[Stored records]

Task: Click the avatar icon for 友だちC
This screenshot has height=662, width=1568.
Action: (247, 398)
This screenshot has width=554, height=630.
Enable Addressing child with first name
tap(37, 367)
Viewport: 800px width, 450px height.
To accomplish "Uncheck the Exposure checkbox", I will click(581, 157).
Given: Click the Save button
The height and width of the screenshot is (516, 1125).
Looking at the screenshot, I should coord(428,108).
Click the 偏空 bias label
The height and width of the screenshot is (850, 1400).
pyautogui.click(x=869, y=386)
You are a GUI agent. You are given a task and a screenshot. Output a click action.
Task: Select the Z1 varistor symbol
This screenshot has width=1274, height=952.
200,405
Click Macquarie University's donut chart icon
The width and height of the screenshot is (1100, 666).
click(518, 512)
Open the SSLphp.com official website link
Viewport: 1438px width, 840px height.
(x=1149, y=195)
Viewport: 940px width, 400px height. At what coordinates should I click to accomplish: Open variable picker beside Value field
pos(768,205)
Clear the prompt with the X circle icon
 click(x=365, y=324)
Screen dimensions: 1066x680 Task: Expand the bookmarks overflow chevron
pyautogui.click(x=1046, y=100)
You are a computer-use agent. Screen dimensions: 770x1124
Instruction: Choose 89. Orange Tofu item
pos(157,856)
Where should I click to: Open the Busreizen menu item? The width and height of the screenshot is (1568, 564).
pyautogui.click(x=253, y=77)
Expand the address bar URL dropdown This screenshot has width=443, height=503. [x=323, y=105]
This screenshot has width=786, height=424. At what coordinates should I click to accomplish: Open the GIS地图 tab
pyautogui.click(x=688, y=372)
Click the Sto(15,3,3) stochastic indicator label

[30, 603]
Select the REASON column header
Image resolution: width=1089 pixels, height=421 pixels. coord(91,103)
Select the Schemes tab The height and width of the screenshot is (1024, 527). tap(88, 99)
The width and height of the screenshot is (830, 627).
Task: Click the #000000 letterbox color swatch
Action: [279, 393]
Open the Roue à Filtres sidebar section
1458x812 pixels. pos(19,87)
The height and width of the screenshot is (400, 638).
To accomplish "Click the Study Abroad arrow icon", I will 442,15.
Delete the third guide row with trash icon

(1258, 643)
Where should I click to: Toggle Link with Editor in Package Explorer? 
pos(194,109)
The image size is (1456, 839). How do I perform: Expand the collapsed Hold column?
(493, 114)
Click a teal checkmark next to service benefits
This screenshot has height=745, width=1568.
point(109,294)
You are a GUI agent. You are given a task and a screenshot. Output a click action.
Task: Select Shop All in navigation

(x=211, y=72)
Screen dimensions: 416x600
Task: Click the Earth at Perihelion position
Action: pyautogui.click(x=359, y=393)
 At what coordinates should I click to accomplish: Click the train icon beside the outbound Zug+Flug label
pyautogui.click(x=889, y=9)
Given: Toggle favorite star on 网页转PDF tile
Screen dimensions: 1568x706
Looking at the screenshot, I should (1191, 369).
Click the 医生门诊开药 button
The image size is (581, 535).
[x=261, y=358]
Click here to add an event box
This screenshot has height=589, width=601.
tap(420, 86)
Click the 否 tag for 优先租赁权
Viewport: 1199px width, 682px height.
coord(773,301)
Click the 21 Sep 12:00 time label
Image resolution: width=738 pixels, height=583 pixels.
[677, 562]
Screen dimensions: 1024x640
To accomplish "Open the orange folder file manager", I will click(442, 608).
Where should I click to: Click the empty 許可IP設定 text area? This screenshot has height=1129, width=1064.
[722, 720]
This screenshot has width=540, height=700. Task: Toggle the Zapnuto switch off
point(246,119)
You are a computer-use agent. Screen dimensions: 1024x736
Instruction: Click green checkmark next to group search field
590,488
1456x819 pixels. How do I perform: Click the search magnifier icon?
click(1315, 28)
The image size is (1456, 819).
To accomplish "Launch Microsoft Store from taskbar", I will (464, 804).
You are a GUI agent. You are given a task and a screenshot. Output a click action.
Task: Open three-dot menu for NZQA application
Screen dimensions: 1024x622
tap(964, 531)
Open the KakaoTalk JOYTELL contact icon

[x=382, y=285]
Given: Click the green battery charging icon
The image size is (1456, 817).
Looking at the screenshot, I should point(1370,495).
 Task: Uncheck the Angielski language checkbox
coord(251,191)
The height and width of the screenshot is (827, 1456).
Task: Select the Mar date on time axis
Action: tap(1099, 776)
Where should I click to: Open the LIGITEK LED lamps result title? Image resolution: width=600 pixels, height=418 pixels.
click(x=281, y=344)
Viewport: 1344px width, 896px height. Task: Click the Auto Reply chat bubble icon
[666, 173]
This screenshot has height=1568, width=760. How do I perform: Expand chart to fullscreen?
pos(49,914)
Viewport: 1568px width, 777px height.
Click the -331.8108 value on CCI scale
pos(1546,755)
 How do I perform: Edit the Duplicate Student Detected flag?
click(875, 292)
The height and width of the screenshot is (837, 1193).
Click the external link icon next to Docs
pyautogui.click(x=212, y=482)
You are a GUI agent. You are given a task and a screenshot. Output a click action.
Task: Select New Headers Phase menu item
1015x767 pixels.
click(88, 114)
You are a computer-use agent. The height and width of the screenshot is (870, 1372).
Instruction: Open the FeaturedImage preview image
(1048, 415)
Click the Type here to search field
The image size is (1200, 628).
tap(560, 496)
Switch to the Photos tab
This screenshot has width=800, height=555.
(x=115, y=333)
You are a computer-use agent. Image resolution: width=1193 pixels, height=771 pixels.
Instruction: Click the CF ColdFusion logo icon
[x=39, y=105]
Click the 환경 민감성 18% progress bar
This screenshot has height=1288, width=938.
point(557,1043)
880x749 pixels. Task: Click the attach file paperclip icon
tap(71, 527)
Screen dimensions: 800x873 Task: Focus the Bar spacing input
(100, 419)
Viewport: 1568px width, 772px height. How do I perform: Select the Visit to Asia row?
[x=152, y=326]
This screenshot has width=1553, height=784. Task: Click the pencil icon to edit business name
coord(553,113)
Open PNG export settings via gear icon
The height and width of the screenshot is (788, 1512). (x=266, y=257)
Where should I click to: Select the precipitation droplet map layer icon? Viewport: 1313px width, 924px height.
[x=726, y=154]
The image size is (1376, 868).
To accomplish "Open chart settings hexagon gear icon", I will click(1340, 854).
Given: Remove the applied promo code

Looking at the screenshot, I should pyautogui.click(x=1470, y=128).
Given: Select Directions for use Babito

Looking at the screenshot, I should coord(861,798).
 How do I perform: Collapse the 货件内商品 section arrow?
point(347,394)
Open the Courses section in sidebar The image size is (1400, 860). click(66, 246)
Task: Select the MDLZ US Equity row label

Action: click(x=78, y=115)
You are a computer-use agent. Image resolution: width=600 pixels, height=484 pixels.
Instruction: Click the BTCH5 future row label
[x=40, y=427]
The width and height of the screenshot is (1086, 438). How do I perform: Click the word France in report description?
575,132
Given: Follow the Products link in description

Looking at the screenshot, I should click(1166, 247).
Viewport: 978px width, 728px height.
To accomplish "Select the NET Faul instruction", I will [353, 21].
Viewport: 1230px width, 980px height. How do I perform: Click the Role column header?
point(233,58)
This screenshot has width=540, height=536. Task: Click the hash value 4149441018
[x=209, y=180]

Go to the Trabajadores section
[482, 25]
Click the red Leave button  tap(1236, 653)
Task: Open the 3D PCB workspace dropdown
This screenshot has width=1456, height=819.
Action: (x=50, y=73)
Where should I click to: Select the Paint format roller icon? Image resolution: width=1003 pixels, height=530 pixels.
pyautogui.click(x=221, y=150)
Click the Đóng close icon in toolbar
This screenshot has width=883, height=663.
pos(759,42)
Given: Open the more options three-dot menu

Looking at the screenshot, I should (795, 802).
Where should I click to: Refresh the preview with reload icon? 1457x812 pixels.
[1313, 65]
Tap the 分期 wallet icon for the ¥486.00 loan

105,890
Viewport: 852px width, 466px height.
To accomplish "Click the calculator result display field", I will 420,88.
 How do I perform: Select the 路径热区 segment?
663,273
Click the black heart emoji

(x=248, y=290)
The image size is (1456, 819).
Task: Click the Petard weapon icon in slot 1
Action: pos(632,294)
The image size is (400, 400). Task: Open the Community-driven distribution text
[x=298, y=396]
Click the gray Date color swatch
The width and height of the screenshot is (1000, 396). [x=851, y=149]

▶ Instructions to follow
State how many of the rows above contain the string "gear", matching case exactly. Reply with the number alone.

▶ Answer to the exercise
2